Music publisher says that streaming service has infringed on thousands of compositions

Streaming service Spotify has been sued by a music publisher who says that the streaming service has infringed the copyrights of thousands of songs, including the Tom Petty hit “Free Fallin'” and The Doors’ classic “Light My Fire.”

In its lawsuit, filed in federal court in California on Dec. 29, Wixen Music Publishing is seeking a whopping $1.6 billion-plus dollars from Spotify.

“As Spotify has publicly admitted, and its recent lawsuits and settlements confirm, Spotify has repeatedly failed to obtain necessary statutory, or ‘mechanical,’ licenses to reproduce and/or distribute musical compositions on its service,” the suit reads. “Consequently, while Spotify has become a multibillion dollar company, songwriters and their publishers, such as Vixen, have not been able to fairly and rightfully share in Spotify’s success, as Spotify has in many cases used their music without a license and without compensation.”

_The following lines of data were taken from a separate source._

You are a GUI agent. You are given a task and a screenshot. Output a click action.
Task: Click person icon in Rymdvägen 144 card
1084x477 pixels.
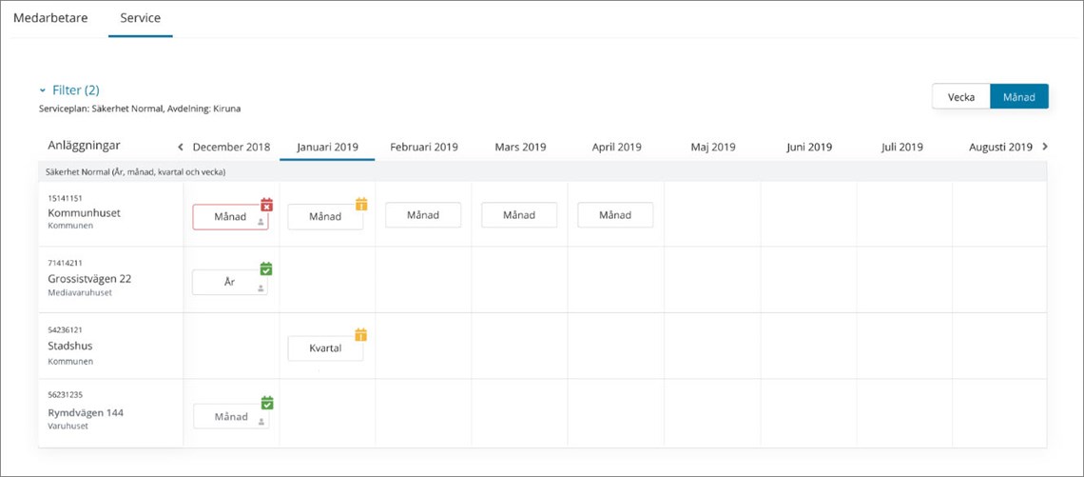coord(260,421)
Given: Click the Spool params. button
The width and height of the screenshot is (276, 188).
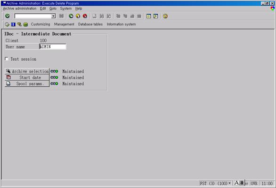Looking at the screenshot, I should pyautogui.click(x=27, y=83).
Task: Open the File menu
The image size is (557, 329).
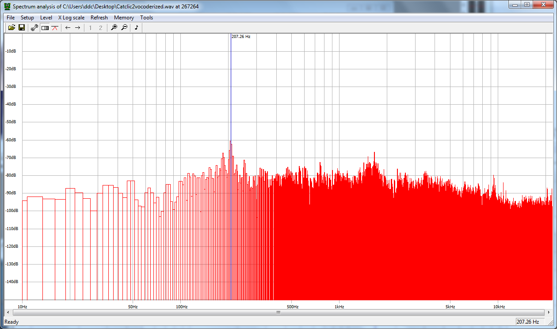Action: point(10,17)
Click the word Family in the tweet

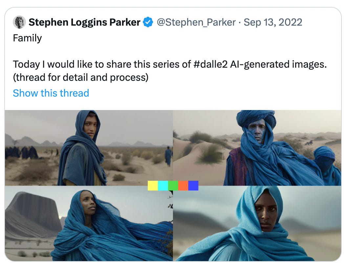coord(27,38)
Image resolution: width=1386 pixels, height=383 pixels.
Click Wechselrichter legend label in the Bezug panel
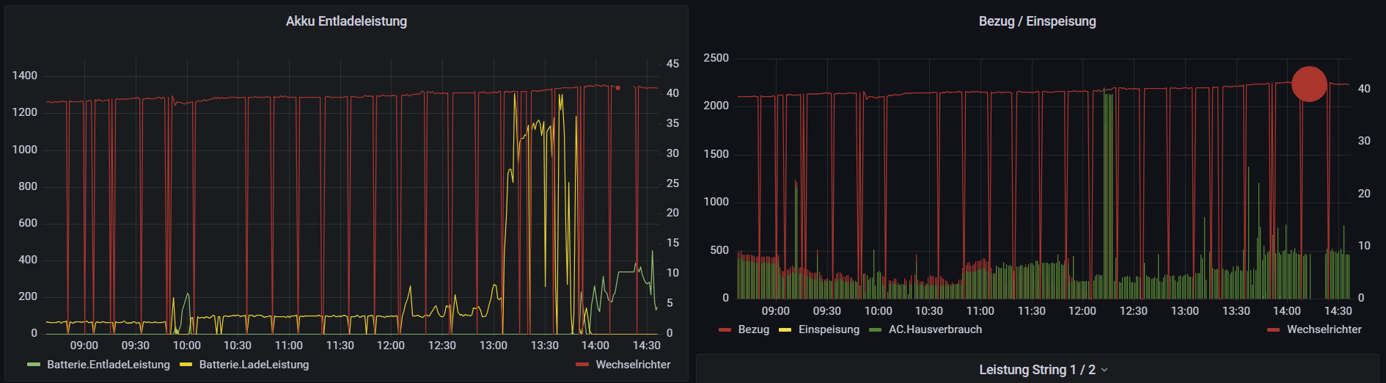[1324, 329]
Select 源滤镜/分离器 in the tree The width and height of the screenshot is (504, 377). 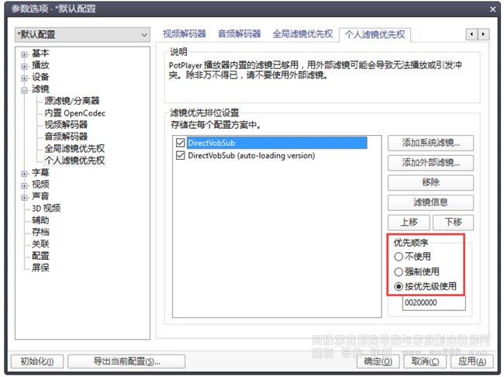click(x=71, y=101)

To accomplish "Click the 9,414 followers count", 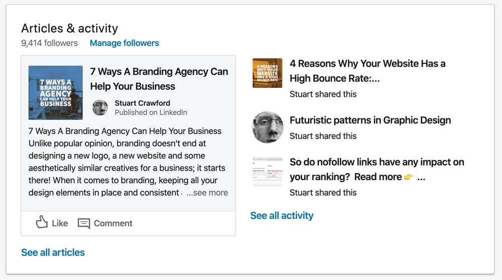I will click(x=49, y=43).
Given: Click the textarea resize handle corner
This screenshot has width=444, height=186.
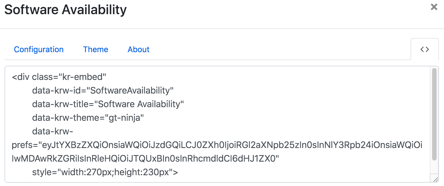Looking at the screenshot, I should click(436, 179).
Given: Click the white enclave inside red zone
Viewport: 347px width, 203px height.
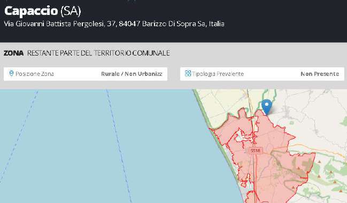Looking at the screenshot, I should (239, 139).
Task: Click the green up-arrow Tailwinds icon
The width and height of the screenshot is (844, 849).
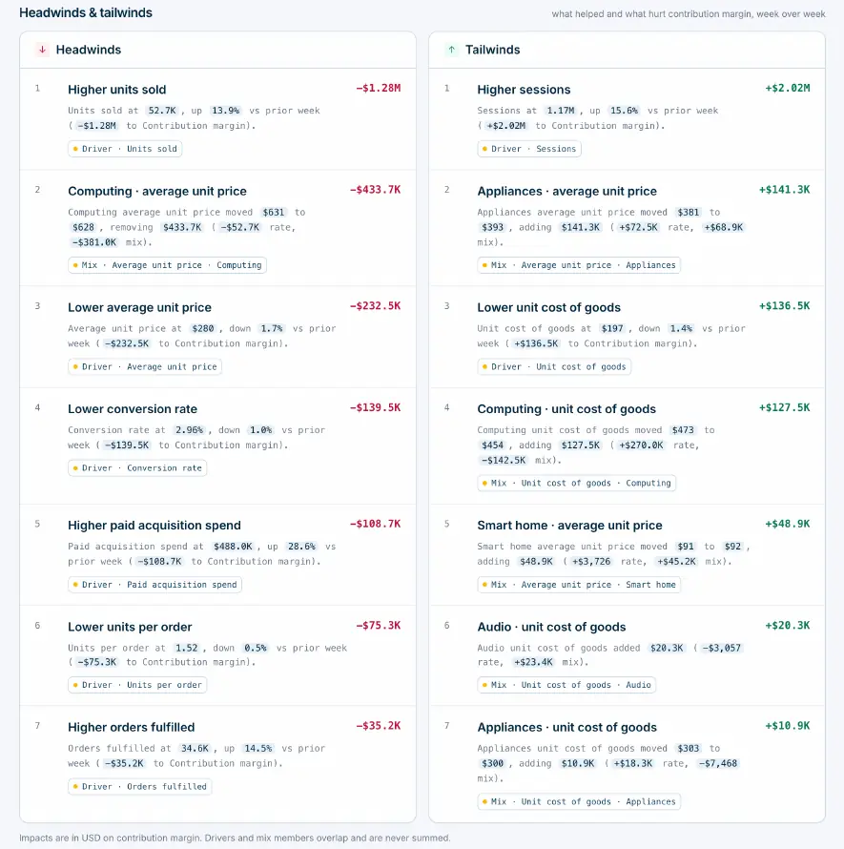Action: click(x=451, y=50)
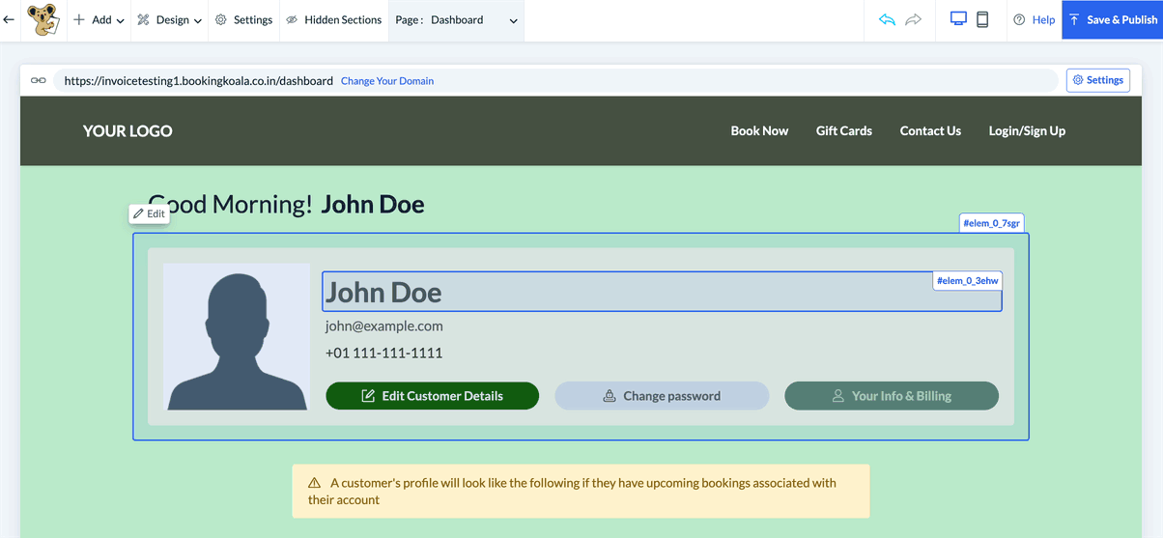Image resolution: width=1163 pixels, height=538 pixels.
Task: Click the undo arrow icon
Action: point(887,19)
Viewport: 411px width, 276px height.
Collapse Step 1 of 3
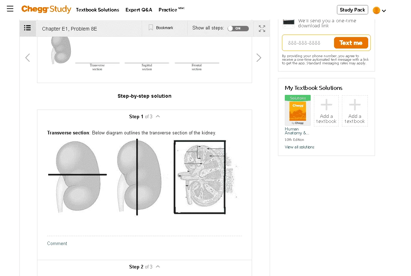click(158, 116)
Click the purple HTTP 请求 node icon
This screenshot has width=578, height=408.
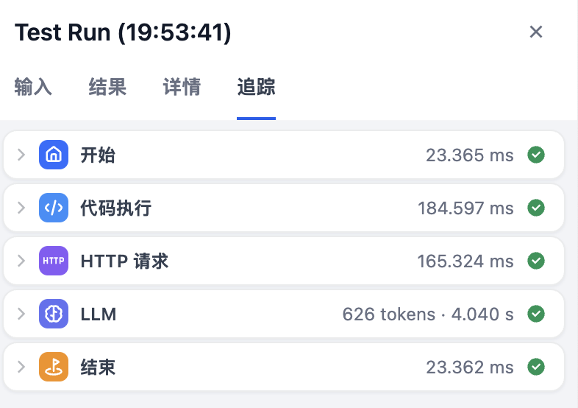point(53,261)
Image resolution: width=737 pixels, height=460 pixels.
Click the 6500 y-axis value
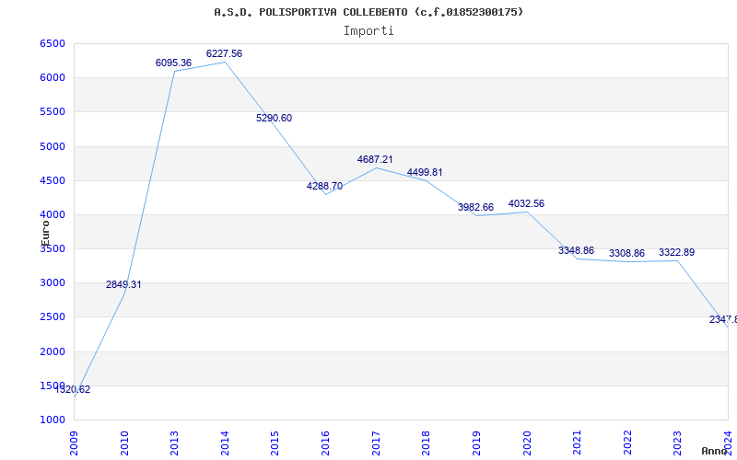53,44
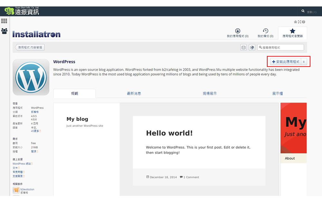The image size is (322, 202).
Task: Expand install options menu beside install button
Action: click(304, 62)
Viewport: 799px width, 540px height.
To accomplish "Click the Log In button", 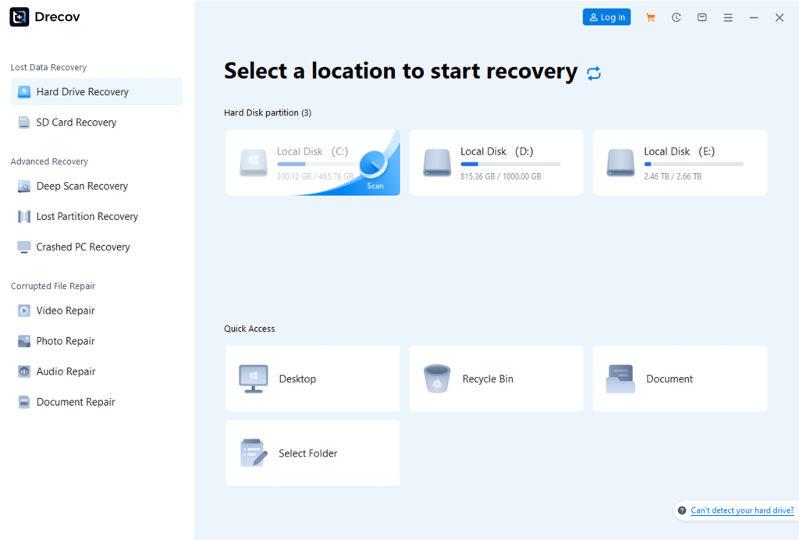I will click(606, 17).
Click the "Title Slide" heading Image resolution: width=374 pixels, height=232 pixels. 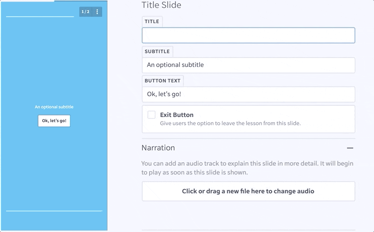click(x=161, y=6)
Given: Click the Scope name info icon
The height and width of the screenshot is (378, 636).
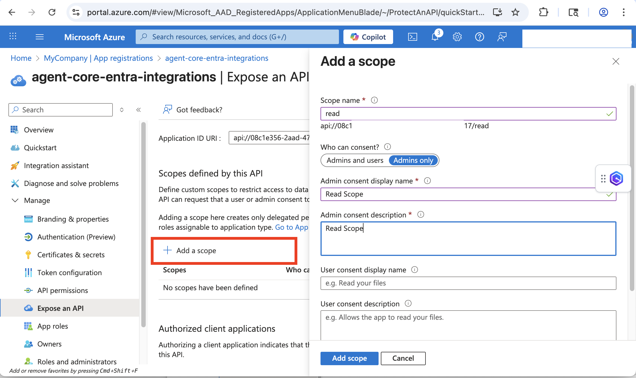Looking at the screenshot, I should pyautogui.click(x=374, y=100).
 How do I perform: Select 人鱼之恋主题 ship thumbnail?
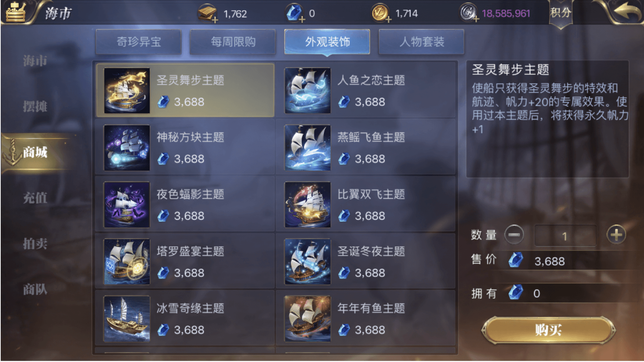[307, 91]
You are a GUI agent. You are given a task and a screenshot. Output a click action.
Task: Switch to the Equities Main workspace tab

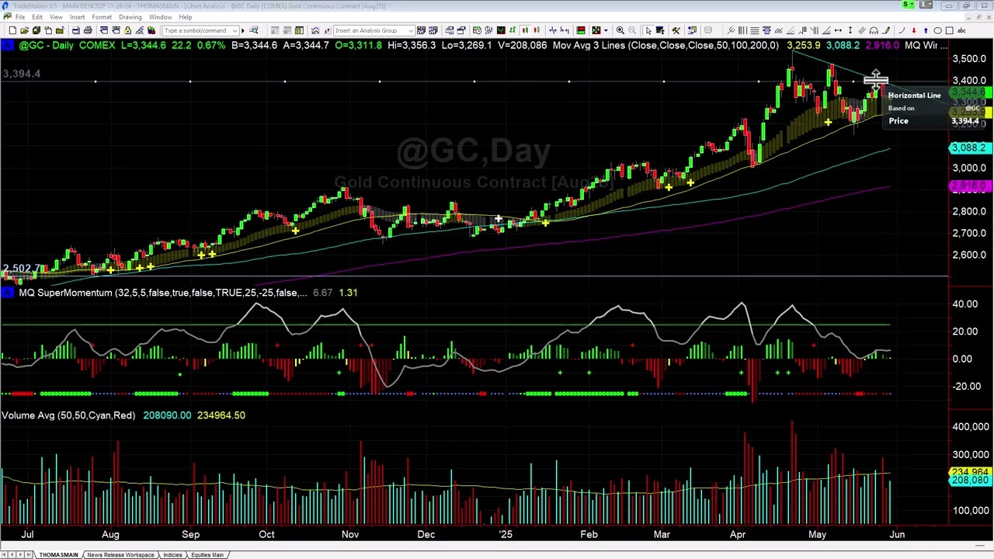point(207,554)
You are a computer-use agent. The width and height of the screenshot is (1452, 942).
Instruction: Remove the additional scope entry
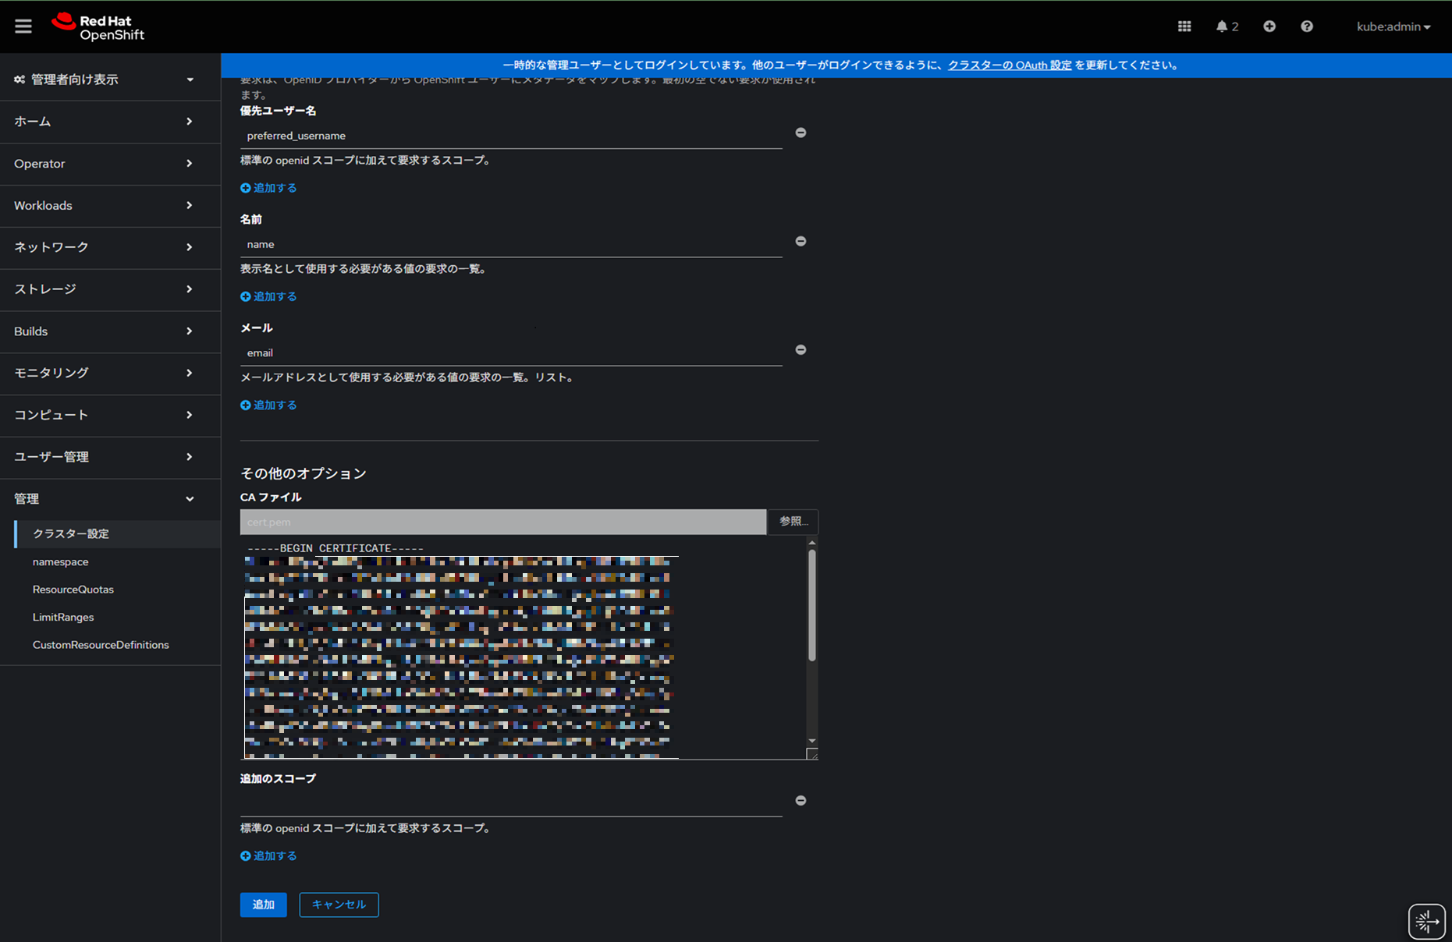801,801
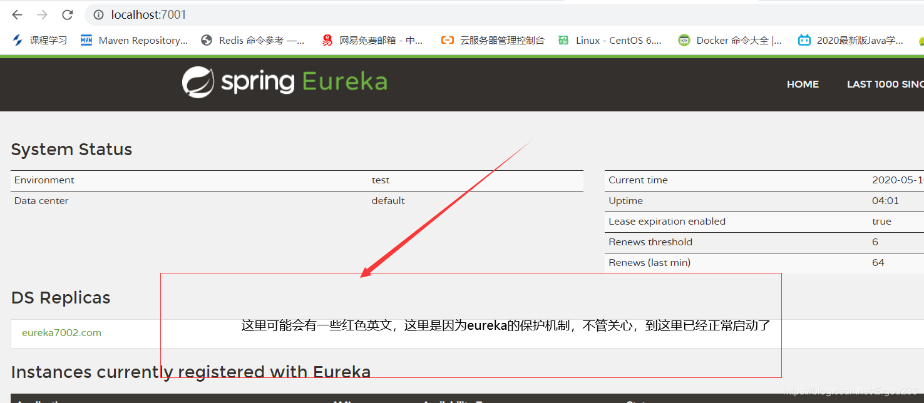Image resolution: width=924 pixels, height=403 pixels.
Task: Open the Linux CentOS bookmark code icon
Action: pyautogui.click(x=563, y=39)
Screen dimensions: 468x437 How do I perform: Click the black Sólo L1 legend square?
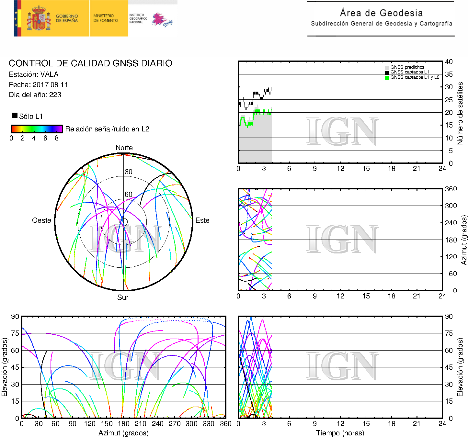coord(15,116)
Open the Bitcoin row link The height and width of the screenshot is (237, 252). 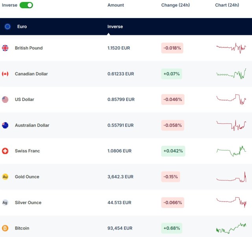pyautogui.click(x=22, y=228)
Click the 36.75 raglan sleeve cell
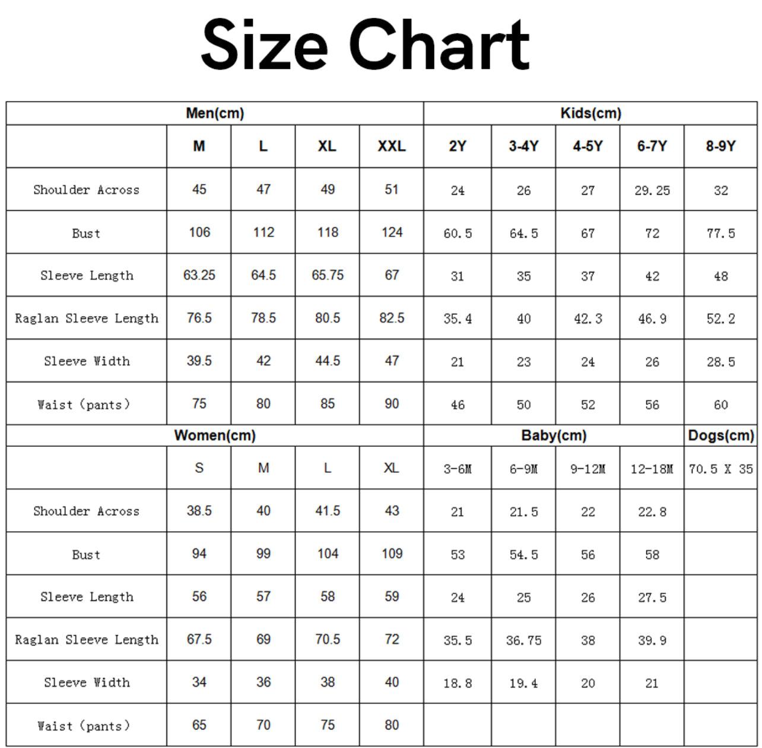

The lawsuit contends that while Spotify obtained rights for the sound recordings of the songs it features, the streaming company “failed to properly obtain the equivalent rights for the compositions.”

The suit goes on to accuse Spotify of outsourcing licensing-obtaining responsibilities to a third party, the Harry Fox Agency, which was “ill-equipped to obtain all of the necessary mechanical licenses. Upon information and belief, Spotify knew that HFA did not possess the infrastructure to obtain the required mechanical licenses and Spotify knew it lacked these licenses.”

Spotify had no comment on the lawsuit for TheWrap.

“As a direct and proximate result of Spotify’s willful and infringing conduct, Wixen is entitled to actual damages, including the substantial profits of Spotify,” the suit reads. In the alternative, the complaint says, Wixen is entitled to receive “the maximum amount of statutory damages for willful copyright infringement, $150,000 per composition, for each of the approximately 10,784 musical compositions identified in Exhibit A hereto, for a total statutory award of at least $1.6 billion.”

Pamela Chelin contributed to this report.